Andrew Barnett, a business analyst for a software company, uses Comma’s technology for semiautonomy on his daily highway commute in Dallas and said it’s been an “amazing” experience.

Barnett bought a $1,000 product from a company called Neodriven that packaged Comma’s components into a plug-and-play kit. After a couple of hours of installation, the kit controlled the car’s adaptive cruise control and lane keeping. His 2016 Honda Civic already had those features, but he said the Comma ones are much better.

“The adaptive cruise control from Honda Sensing is almost embarrassing in bumper-to-bumper traffic; it drives like a 16-year-old just learning,” he said. The Comma/Neodriven technology “is far more smooth; there’s not as many gaps, and you don’t constantly have cars weaving in and out.

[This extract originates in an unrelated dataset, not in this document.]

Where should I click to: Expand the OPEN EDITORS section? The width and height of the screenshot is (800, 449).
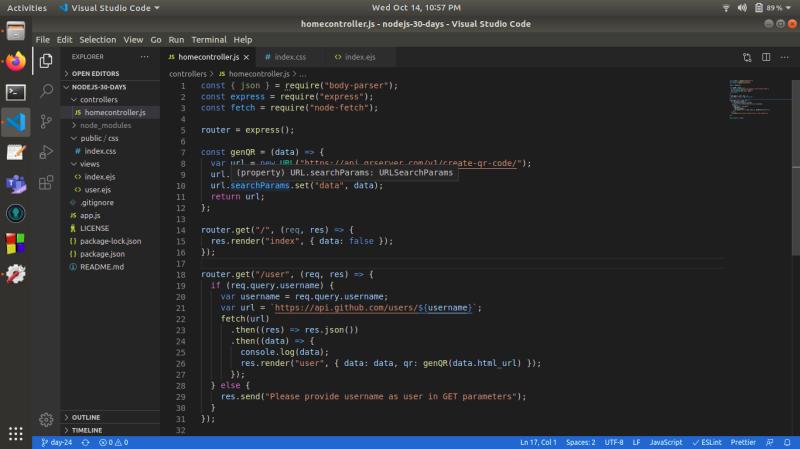(x=94, y=73)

Elliot Katz, an attorney who leads DLA Piper’s connected and autonomous vehicle group, said he thinks letting innovators like Comma compete in the marketplace will ultimately result in safer cars.

“Just as everyone has a choice about what car they buy, we should also have a choice in what automated technology we decide to use,” he said. “If a startup offers a product that can save lives and make safer cars, everyone should be in favor of that.”

Comma has $3.1 million in seed funding raised a year ago from VC firm Andreessen Horowitz. Hotz said he has half the money left, thanks to running a lean operation, spending less than $10,000 a month to rent the three-story St. Francis Wood house, for instance.

The basement and garage are stocked with tools such as a circuit board maker, laser cutter and four 3-D printers. In the driveway, an engineer peered under the hood of a white Acura that’s rigged with Comma’s technology.

Long-term, the company’s business model is to work with insurance companies, all of which would appreciate technology to reduce accidents, Hotz said, without giving specifics.

For Panda, his target is modest: selling a thousand or so units over the next couple of months.

“This is less about giving you a spoon-fed experience, and more about you getting this to explore your car and see what’s possible,” Hotz said.

Then he waxed more hyperbolic. “Our company mission is to build and ship the world’s first superhuman driving agent, software that drives your car,” he said.

©2017 the San Francisco Chronicle. Distributed by Tribune Content Agency, LLC.